呉須赤絵の作品は見込みも赤絵の作品が多いですが、稀に青釉で描かれた絵付けの作品もあります。この作品のような青絵の作品のほうが少なく、この点がこの作品を入手した大きな理由です。



繰り返しのなりますが、鉢や碗類に限らず呉須赤絵の魅力は絵付けです。



時代云々を優先して記事にしましたが、時代もさることながら絵付けに魅力があるかないかが呉須赤絵の最大の評価のポイントだと思います。



今まで本ブログに投稿された鉢、碗類の絵付けを幾つか掲載してみました。



当時の粋人は時代時代でいろんなものに美を見出して、日本のものとしている点は感心します。

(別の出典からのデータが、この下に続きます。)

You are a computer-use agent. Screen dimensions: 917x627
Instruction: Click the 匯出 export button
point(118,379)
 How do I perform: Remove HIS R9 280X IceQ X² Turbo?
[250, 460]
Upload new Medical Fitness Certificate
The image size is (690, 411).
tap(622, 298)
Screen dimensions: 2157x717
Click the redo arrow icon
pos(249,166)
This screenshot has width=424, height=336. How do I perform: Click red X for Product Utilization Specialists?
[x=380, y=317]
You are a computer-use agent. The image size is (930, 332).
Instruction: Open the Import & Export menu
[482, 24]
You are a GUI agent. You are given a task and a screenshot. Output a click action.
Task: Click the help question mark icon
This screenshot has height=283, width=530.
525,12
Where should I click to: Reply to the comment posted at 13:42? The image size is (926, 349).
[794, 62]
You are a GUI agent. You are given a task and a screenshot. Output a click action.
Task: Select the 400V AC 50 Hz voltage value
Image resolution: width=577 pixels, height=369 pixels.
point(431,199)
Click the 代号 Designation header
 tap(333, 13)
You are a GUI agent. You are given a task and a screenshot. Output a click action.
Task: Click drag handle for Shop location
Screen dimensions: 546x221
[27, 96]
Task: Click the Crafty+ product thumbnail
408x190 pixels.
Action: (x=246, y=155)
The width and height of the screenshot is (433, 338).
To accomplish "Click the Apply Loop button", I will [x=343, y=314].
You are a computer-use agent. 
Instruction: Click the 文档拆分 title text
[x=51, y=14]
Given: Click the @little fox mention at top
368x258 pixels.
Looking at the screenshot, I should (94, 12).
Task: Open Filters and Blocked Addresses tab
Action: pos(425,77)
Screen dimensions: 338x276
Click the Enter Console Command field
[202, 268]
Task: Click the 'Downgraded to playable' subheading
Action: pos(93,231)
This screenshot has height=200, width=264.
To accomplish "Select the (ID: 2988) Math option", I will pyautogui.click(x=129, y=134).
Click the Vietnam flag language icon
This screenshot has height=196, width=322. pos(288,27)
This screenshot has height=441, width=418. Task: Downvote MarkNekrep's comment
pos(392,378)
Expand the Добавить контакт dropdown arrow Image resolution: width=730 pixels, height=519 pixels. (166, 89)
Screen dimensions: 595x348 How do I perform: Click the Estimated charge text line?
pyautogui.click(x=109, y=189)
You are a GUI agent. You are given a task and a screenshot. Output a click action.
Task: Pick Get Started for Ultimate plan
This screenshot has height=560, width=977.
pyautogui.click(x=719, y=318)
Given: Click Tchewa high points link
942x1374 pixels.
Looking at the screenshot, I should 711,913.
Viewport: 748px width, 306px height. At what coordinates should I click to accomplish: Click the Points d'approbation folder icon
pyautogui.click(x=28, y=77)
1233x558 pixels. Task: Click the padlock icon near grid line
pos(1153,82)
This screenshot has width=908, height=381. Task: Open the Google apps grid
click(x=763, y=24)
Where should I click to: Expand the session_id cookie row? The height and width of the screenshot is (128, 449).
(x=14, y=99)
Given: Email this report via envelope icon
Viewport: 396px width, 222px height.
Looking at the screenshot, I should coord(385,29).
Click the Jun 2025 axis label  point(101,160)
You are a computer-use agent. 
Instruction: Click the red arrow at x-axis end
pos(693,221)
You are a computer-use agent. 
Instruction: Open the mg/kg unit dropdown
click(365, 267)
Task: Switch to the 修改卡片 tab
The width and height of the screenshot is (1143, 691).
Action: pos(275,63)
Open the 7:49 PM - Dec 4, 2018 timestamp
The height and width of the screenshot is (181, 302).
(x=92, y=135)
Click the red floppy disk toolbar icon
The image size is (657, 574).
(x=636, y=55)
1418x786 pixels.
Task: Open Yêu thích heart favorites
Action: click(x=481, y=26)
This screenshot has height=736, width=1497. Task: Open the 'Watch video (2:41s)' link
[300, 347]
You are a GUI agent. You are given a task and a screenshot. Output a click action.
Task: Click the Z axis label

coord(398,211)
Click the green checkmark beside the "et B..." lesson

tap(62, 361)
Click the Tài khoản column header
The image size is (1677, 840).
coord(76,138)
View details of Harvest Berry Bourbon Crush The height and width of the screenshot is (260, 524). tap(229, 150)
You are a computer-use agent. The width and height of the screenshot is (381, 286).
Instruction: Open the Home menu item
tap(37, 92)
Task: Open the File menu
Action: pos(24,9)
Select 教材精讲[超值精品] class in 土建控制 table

なお前述のように呉須赤絵の作品はすべて日本からの注文品であり、現在の中国には呉須赤絵の作品は存在していません。

*高台内の文字は日本からの注文先なのでしょう。雑味を珍重したことから多少の窯割れのある作品も出荷しています。



菓子鉢から始まり、香合、碗、そして水指・・。



茶人はその時代時代で美とは何ぞやを追求した粋な人々のことであり、決して茶事そのものに優れた人のことではありません。



呉須赤絵の作品は赤絵の出来の面白いもの、虫喰いや砂付き高台のあるものがが一番評価が高く、時代の下がったきれいなものや青色の作品は後塵を拝しているようです。



青色の絵付けの面白い羅漢などを描いた作品も好きですが、器の出来がやはり評価に影響しているのかもしれません。

*一言で明末呉須赤絵といってもかなりの種類があり、今少し当方も学習しないいと明確な判断基準が当方の知識ではまとまっていません。